--- Exercise materials Enclosed Below ---

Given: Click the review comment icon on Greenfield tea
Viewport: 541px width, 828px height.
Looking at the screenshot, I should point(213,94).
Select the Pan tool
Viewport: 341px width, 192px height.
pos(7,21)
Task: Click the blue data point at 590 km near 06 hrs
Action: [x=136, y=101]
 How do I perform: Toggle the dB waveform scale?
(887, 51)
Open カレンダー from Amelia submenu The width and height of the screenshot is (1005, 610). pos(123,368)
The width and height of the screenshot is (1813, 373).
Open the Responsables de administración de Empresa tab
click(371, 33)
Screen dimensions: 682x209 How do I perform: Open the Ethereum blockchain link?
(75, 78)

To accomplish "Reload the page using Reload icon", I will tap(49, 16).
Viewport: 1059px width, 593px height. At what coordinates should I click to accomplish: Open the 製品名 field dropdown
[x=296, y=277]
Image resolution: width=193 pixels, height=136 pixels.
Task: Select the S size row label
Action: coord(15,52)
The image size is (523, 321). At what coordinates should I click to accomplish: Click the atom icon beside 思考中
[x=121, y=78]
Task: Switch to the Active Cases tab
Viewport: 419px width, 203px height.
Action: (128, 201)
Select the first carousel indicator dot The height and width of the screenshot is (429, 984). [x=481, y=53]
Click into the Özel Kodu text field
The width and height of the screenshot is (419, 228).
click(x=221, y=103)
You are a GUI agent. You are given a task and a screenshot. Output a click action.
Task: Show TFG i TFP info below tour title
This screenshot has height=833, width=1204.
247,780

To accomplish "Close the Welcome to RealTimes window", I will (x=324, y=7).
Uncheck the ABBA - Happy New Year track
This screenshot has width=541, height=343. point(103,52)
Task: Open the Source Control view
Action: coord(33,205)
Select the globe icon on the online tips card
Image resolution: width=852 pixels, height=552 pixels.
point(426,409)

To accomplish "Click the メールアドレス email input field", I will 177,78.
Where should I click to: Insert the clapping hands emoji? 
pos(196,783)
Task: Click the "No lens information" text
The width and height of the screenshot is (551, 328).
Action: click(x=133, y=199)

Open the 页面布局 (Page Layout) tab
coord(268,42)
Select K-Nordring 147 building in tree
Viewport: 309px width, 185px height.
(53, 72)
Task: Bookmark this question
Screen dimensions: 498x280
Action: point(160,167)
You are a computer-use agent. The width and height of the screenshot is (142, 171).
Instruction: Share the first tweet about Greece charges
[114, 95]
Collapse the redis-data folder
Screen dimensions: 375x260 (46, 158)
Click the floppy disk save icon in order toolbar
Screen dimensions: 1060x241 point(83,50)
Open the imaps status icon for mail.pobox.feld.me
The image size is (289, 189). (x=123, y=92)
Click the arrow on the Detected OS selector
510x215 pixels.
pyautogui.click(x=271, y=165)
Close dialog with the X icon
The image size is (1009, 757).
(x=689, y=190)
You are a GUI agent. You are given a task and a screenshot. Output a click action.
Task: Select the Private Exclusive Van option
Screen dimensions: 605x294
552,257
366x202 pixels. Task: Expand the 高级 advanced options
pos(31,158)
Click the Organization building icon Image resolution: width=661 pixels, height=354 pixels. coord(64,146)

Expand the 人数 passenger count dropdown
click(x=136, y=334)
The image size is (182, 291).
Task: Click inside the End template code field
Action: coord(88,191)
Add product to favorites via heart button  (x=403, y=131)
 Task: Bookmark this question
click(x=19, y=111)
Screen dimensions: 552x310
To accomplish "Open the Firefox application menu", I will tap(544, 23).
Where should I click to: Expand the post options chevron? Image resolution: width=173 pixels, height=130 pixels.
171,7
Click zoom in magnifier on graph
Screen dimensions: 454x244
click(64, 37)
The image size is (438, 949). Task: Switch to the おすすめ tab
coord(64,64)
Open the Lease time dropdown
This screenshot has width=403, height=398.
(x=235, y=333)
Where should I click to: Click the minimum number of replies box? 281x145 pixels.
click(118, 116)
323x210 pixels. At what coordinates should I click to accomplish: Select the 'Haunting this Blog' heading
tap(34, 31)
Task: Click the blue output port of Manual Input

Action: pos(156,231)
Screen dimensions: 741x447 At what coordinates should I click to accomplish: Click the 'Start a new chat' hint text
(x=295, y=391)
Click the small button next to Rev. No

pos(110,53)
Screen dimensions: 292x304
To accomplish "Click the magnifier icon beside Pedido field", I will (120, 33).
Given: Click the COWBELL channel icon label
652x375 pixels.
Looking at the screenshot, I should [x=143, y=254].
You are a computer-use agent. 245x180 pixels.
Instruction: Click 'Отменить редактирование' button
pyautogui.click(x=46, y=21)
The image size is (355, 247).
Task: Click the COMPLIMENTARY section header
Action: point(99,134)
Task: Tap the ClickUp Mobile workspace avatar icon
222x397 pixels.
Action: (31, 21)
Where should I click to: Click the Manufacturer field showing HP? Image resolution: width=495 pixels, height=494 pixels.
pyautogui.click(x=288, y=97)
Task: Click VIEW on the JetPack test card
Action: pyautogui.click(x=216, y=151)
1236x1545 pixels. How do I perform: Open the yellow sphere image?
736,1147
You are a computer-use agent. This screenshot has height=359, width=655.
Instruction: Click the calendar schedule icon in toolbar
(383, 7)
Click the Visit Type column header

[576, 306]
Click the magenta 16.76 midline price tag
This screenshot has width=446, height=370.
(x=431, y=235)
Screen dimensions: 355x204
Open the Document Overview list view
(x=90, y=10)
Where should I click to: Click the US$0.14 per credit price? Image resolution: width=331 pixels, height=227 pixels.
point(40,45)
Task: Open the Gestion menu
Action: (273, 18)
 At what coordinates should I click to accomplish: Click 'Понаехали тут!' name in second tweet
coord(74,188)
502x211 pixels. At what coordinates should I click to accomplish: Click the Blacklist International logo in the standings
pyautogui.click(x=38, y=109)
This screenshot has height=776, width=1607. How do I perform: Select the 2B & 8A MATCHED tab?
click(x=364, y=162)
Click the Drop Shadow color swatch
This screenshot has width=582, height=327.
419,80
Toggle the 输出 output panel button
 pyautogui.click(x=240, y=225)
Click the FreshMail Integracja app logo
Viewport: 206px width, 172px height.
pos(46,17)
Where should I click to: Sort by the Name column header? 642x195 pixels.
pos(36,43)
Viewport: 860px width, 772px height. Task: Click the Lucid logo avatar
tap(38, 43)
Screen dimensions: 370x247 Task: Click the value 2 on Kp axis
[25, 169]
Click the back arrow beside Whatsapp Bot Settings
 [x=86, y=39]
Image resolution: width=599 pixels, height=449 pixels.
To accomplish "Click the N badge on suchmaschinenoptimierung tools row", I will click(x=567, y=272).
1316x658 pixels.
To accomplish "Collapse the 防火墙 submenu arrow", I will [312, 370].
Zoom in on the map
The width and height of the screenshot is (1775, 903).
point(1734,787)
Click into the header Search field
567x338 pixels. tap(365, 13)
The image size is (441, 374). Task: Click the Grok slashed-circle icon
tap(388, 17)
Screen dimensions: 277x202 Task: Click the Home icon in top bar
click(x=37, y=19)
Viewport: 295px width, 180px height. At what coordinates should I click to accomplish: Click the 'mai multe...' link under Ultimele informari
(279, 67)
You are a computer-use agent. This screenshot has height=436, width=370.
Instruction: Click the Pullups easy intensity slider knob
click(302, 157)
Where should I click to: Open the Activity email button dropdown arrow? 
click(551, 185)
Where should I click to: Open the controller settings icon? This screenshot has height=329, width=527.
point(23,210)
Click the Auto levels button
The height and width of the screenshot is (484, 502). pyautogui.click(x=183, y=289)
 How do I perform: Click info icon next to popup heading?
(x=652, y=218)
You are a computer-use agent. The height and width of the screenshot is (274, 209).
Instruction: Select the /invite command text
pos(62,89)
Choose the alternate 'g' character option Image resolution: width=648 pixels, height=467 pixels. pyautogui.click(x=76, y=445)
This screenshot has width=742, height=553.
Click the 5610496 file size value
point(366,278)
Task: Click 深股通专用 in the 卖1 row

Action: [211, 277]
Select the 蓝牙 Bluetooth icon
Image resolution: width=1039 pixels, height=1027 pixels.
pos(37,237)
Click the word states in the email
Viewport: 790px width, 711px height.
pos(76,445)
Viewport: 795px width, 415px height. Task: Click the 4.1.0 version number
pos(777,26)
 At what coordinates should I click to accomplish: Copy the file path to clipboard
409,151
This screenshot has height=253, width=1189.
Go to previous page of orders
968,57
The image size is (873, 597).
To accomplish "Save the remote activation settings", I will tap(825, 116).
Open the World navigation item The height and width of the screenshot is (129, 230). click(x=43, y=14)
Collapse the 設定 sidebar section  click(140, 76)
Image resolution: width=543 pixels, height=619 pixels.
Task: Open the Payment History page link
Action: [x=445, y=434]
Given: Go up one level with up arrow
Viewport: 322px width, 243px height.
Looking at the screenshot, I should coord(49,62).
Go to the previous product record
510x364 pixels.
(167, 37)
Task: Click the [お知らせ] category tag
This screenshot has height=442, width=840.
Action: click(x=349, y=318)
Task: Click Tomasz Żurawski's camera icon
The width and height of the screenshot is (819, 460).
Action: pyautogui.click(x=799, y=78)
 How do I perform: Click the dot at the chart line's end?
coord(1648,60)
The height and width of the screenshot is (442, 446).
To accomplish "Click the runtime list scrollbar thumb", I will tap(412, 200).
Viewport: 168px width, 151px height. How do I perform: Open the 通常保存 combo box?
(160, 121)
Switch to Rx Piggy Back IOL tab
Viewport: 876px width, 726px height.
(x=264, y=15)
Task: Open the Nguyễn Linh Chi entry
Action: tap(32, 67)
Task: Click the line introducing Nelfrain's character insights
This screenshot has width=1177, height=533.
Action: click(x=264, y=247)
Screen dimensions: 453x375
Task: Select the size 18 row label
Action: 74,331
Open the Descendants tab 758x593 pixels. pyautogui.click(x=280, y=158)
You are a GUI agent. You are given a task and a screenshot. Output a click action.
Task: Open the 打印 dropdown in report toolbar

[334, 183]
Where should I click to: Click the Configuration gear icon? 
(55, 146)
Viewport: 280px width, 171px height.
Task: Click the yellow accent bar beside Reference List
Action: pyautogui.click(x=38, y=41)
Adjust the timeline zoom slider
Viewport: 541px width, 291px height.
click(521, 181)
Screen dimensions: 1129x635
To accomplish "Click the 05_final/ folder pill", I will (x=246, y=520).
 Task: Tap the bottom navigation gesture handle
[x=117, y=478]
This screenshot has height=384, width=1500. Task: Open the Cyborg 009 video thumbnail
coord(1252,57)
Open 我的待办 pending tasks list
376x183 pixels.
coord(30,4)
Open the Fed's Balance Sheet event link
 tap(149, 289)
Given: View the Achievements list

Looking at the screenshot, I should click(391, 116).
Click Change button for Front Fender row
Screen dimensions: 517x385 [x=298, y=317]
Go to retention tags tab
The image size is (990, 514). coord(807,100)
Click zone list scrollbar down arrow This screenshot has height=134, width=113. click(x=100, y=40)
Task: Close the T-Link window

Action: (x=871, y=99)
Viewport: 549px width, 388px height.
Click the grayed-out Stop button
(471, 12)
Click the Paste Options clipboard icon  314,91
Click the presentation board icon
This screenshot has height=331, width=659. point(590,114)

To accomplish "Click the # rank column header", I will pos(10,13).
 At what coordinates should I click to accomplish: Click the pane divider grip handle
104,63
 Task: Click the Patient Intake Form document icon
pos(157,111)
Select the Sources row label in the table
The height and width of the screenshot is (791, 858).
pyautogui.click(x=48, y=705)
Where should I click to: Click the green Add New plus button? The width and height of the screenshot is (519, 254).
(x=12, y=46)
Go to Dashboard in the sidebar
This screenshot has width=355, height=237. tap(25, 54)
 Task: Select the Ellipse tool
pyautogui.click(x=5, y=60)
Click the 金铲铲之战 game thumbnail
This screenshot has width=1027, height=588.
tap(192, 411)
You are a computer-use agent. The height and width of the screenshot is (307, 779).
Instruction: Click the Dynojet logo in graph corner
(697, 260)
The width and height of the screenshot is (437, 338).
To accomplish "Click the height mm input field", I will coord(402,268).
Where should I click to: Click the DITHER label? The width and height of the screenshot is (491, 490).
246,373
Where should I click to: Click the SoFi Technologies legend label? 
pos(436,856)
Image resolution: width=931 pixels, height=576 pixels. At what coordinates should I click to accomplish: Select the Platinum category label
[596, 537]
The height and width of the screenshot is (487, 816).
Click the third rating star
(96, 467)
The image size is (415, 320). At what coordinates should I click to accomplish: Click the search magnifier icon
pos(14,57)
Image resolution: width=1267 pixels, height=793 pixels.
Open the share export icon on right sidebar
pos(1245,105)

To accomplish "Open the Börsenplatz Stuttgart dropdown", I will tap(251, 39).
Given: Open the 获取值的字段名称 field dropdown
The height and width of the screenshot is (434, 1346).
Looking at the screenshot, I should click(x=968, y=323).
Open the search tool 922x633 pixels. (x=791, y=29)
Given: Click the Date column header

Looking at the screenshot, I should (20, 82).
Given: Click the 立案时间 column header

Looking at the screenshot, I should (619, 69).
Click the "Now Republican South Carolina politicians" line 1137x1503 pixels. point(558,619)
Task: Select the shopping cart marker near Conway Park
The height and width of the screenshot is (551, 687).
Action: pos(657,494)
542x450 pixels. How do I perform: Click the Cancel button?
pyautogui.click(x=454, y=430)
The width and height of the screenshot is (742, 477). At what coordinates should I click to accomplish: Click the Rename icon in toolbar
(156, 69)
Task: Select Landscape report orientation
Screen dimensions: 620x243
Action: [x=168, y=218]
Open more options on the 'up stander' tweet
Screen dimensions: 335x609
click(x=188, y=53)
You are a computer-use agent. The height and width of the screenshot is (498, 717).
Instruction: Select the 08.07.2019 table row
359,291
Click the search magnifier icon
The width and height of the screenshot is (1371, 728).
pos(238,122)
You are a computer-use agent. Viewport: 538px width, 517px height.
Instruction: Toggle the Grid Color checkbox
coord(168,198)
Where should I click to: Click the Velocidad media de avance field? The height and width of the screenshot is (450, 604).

--- End of Enclosed Exercise materials ---

• **Problem requirements**
Transcribe the records above exactly, from the opening line down to and including the line with "The width and height of the screenshot is (1813, 373).".

• **Problem solution**
Given: Click the review comment icon on Greenfield tea
Viewport: 541px width, 828px height.
Looking at the screenshot, I should point(213,94).
Select the Pan tool
Viewport: 341px width, 192px height.
pos(7,21)
Task: Click the blue data point at 590 km near 06 hrs
Action: [x=136, y=101]
 How do I perform: Toggle the dB waveform scale?
(887, 51)
Open カレンダー from Amelia submenu The width and height of the screenshot is (1005, 610). pos(123,368)
The width and height of the screenshot is (1813, 373).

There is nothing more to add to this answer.